Have you ever noticed how much testosterone surrounds the making of dry martinis? Why? James Bond? A man is made a man by slugging gin almost straight? Here’s the High WASP way. If you like gin, just drink it. We say, “I’ll have my gin now.” We don’t pretend to be doing anything else.
I myself love a good martini. But I like it good and wet. Girly, if you will. I spent enough years in sales to feel quite comfortable with my testosterone levels, thank you very much.
Here’s the thing. Girly martinis are much better for entertaining than the Sean Connery variety. We decorate our martinis – and drink decor makes a great conversation starter. Additional vermouth means lower alcohol content, which means the conversation can, in fact, continue.
How do you make a girly martini? First, you need whimsical toothpicks. If you think this makes your martini into a Cosmo I can’t help you. I got my toothpicks from our very own Muffy Martini’s Etsy shop, Beachy Baubles.
Then you need olives. Anything called Santa Barbara is my friend.

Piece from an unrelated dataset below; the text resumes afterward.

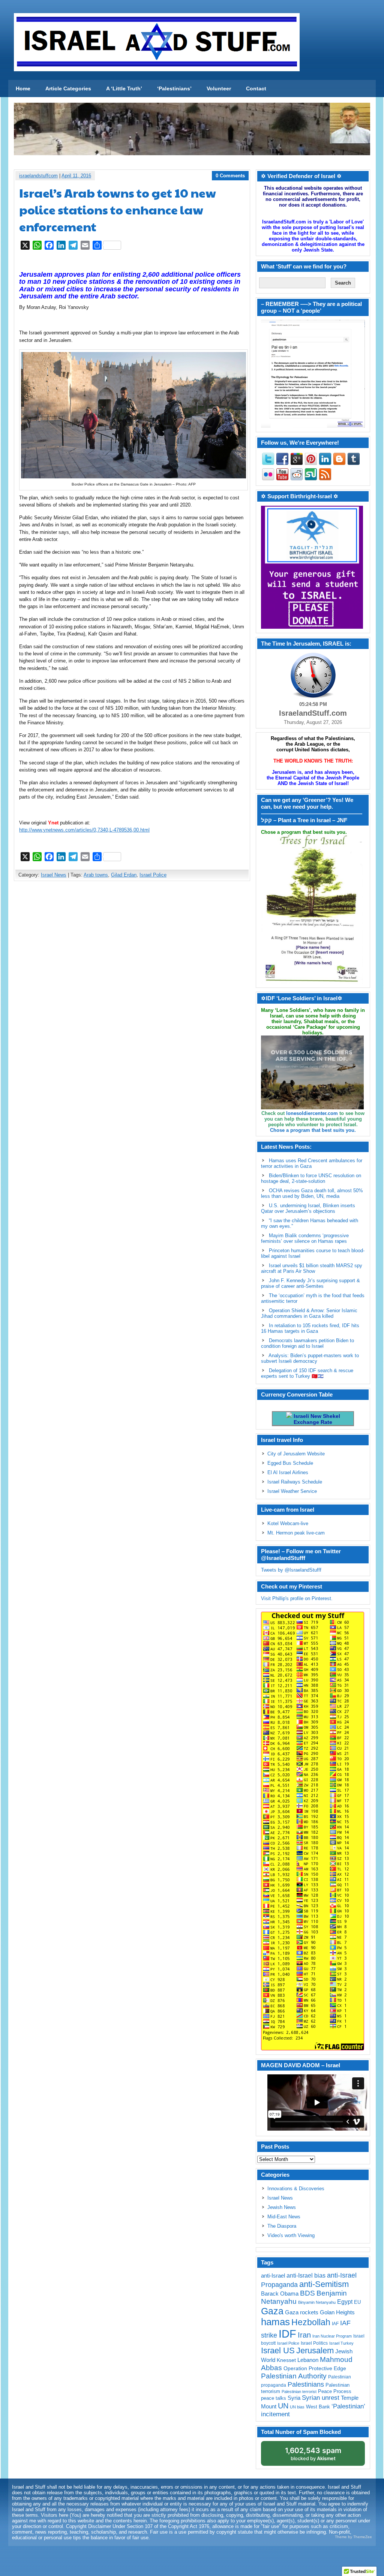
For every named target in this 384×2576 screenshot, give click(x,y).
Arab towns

As far as chilling, stirring, and the other martini athleticism? Keep the gin and vermouth in your fridge,
TO make a girly martini, pour gin into your glass. Tuxedo jacket optional. Junipero tastes like berries. And yes, OK, they’re juniper, but a berry is a berry. Add some vermouth. I like at least a tablespoon. Then I wave toothpicked olives through the mixture. It’s good enough. At my age I’ve learned to cherish good enough. It’s another friend.
Estrogen-dependent perhaps, but delicious. And how cute is that little shell, peeping out of its chilled cocktail bath? I know it’s only Monday. Let’s say this is something to look forward to.